The first thing that comes to mind is what this person is doing has to serve a purpose. All behavior is goal directed. The goal of all behavior is to maximize comfort and minimize discomfort. In other words, maximize the power of control to one’s personal self while minimizing the loss of power of control to social self. In situations of comfort, we tend to approach, in situations of discomfort we are motivated to avoid. In this case the conflict is the agenda behind the lying. To compensate for a frail sense of personal self in conflict with a threatened social self, the involved is motivated to lie to deflect a threat to power of control. Lacking in the self-assurance, the involved perceives his or her insecurity as a weakness, therefore interpersonal interactions are guided by the perception of “I am not good enough, It is too difficult, and I will never be happy.”

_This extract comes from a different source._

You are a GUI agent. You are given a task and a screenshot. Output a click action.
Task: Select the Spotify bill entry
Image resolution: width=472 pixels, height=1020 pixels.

If the agenda is to deflect attention, then the lying serves the purpose of putting the partner off. In such a case, it is not the act of lying that is concerning, rather the self-perspectives in thought and feeling that necessitates the lying that is the issue. In such a case, as in all beings, we have an “ideal” of how we prefer the world to be and in that perspective how the world should treat us. In this case of deflection, it is obvious that the involved person’s perspective of “how the world should be” is in conflict with how it actually is. My suggestion is to get real. Ideals, like the fallacy of fairness are just that, fanciful fictional fallacies that open the involved to hurt and rejection. Look to your expectations. Are they rigid as demands of a fair world, one in keeping with you ideally embracing power of control over all interactions, or are they preferences? If they were preferences, there would be no platform to lie.